New York City’s Menu Wars

In the early 1990s, food delivery services on Manhattan’s Upper West Side sparked what New York Times writer Emily M. Bernstein called “the menu wars.” Everyone from dry cleaners to nail salons followed Chinese restaurants’ lucrative lead, placing paper take-out menus inside apartment buildings’ lobbies and mail rooms and under residents’ doors. Angry tenants demanded that businesses stop. Fistfights erupted. Local government got involved. In 1996, Jane H. Lii wrote in The New York Times about the hard-working delivery men at the center of the battle. Here’s an excerpt:

Caught between take-no-prisoners owners who equate menu distribution with profits and angry residents eager to fight back are the deliverymen. They must be aggressive enough to push, lie and sneak their way into as many buildings as possible, lest they be branded incompetent by the supervisors who sometimes surreptitiously trail them in cars, but they don’t want to risk broken noses. If they are assaulted, as has happened frequently, forget about support from the owners. They have been known to tell angry protesters that the men were distributing the menus against their orders.

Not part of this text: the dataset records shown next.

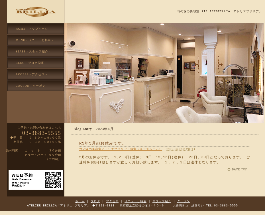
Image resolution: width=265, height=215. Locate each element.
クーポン (183, 201)
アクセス (112, 201)
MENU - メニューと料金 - (35, 40)
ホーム (80, 201)
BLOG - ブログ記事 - (31, 62)
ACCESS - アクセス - (31, 74)
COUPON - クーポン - (32, 85)
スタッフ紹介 (161, 201)
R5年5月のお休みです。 (103, 143)
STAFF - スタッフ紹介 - (33, 51)
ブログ (95, 201)
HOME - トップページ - (33, 28)
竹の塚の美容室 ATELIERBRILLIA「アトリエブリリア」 (219, 11)
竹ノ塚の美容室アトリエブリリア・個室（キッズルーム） (120, 149)
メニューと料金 (135, 201)
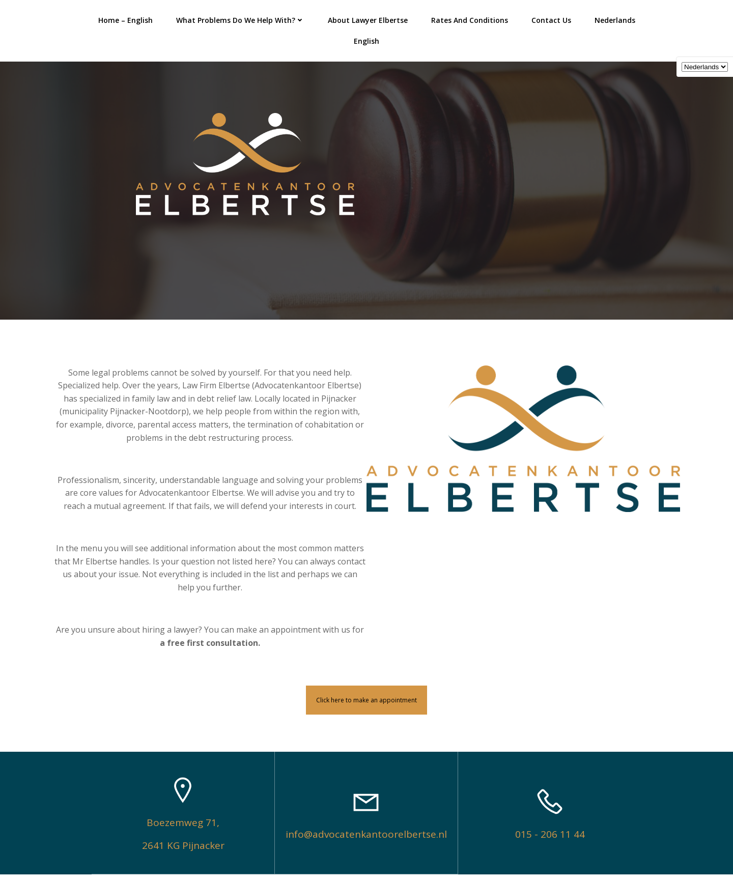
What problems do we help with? (216, 18)
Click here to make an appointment (366, 705)
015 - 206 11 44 (550, 840)
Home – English (101, 18)
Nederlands (590, 18)
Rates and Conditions (445, 18)
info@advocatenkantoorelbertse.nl (366, 840)
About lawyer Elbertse (343, 18)
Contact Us (527, 18)
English (647, 18)
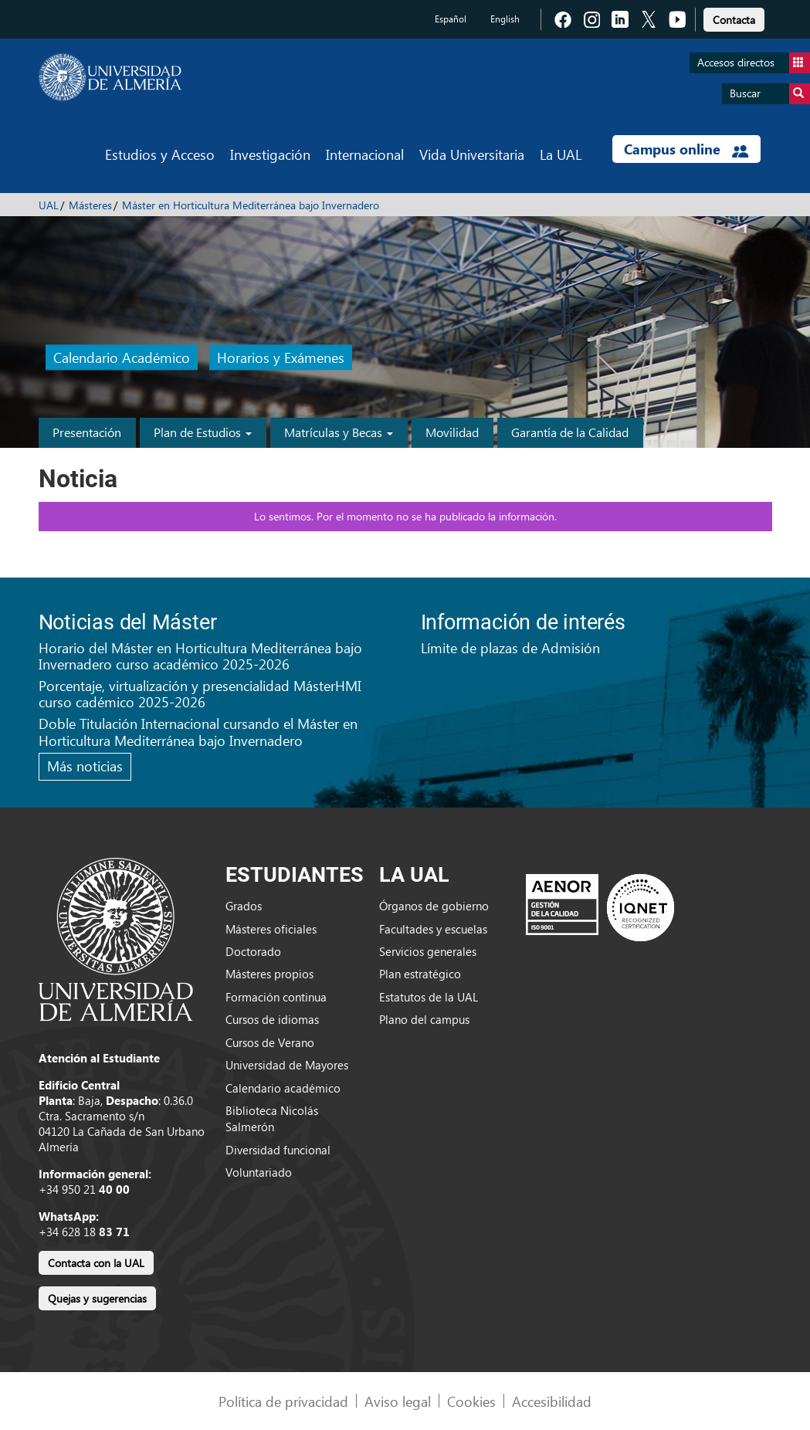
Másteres (90, 205)
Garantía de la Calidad (570, 432)
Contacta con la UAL (96, 1262)
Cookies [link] (471, 1401)
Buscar (770, 93)
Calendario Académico (121, 358)
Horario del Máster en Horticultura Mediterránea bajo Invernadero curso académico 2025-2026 (200, 656)
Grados (243, 905)
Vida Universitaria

”At least with this job we can make enough to survive,” said Li W. Xiao. ”You can do twice the work and make half the money in a garment factory.”

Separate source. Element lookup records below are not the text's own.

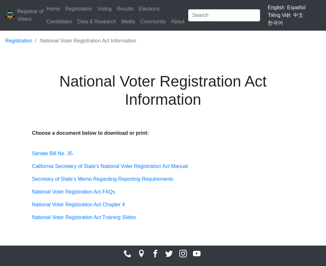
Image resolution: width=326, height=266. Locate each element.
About (177, 21)
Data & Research (96, 21)
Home (53, 8)
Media (128, 21)
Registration (78, 8)
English (276, 7)
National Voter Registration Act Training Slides (84, 217)
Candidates (59, 21)
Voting (104, 8)
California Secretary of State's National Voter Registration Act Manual (110, 166)
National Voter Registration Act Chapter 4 (78, 204)
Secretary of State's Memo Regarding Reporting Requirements (102, 179)
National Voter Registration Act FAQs (73, 191)
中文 (298, 15)
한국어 (275, 23)
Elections (149, 8)
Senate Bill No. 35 (52, 153)
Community (153, 21)
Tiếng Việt (279, 15)
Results (125, 8)
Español (296, 7)
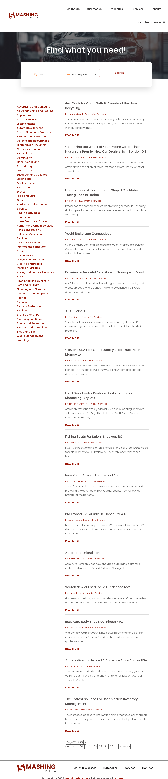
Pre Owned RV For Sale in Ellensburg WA (95, 511)
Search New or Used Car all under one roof (97, 584)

Until a year ago, Mr. Li, who was smuggled into America just four years ago, thought he was on top of the world. Inspired by the American entrepreneurial spirit, he and his brother took a gamble and borrowed $20,000 from friends and relatives to open a garment factory in Brooklyn. But they did not realize how fierce the competition would be. After they opened, orders never came in enough volume for them to pay the bills. They shut down the factory six months ago. Now, in addition to his smuggling debt, Mr. Li owes $10,000 more.